Sacerdoti is most bullish on native advertising running on Yahoo properties. More than 50% of all Yahoo inventory is now native, he said. And, a “large percentage” of Yahoo’s native units are performing better than more traditional ad units. “The next major growth driver in the programmatic ecosystem will be native,” Sacerdoti said.
He also cited the fact that marketers are increasingly wanting to use data in more nuanced ways, so Yahoo is using intent and purchase data to do lookalike targeting on behalf of advertisers.
While the issue of Yahoo’s data breach didn’t come up, the subject of data was in the forefront of the discussion. “Data is the most important thing in programmatic. The premise [with programmatic] is precision -- and for that, you must understand the audience. You must know who you’re targeting,” said Oleg Korenfeld, EVP, ad tech & platforms, Mediavest/Spark.
Korenfeld said marketers need to own their own data and that knowing how to use their first-party data is important.
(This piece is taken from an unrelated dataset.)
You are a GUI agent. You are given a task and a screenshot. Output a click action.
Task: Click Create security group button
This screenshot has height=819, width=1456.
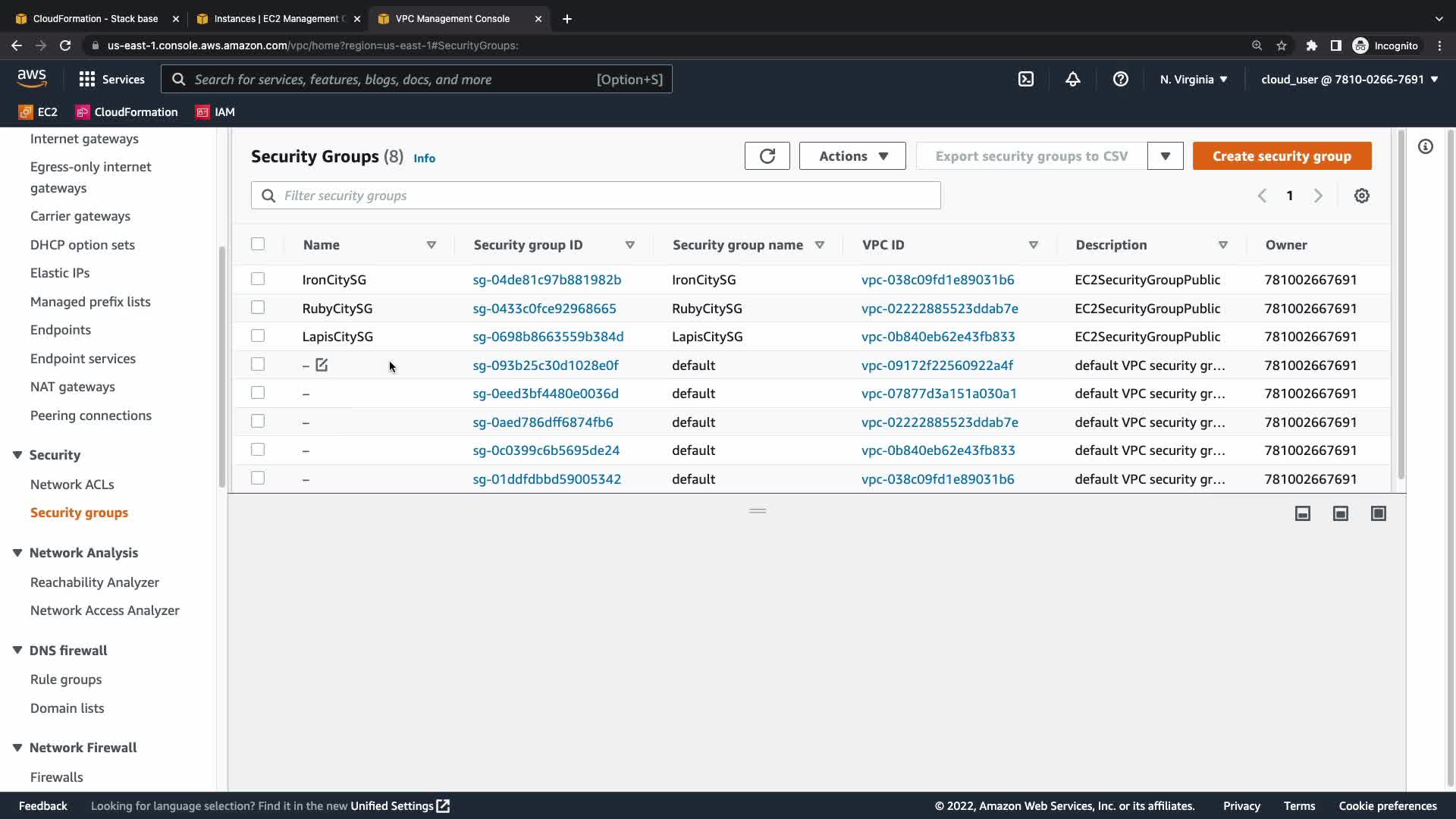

However, it’s not typically scalable, so marketers need to use second-party data from publishers, and other data sources. But first-party data can be used to plan and model.
In response to a question about consolidation from Lisa Utzschneider, Yahoo’s chief revenue officer, Korenfeld said: “I can see how hard it is to bring platforms together, but consolidation is inevitable. Marketers need to reach the same user across multiple platforms and devices. We look at audience, media, and then creative.” He stressed the need to have personalized messages.
In the future, Korenfeld said that not all media will be bought programmatically. “We will apply data to decide who to show custom content [and messages] to, but it won’t be 100% programmatic.” Sacerdoti agreed that not all media will be bought programmatically in the future.
Utzschneider asked whether the industry is getting to a place where customer relationships don’t matter. Korenfeld argued that you can’t remove people from the process. Relationships are “critical” and “you can’t automate them.”
Korenfeld’s advice to CMOs is to understand their ad-tech stack and ask themselves whether they need what they have. “We’re overbuilt. Evaluate your ad tech stack and make it simpler. You need to duplicate the user across multiple platforms, and then you won’t have to buy as many impressions,” he said.
His second piece of advice was that marketers should invest in their own data and own it: “Don’t trust others. Ownership of the data is important,” he said.
Third, programmatic direct deals will be a big piece of the media future. “If we want to understand the user before we expose them to a message, we need to understand reach and frequency and buy that user at different price points, whether bidded or guaranteed. Programmatic direct will be really big for us,” Korenfeld said.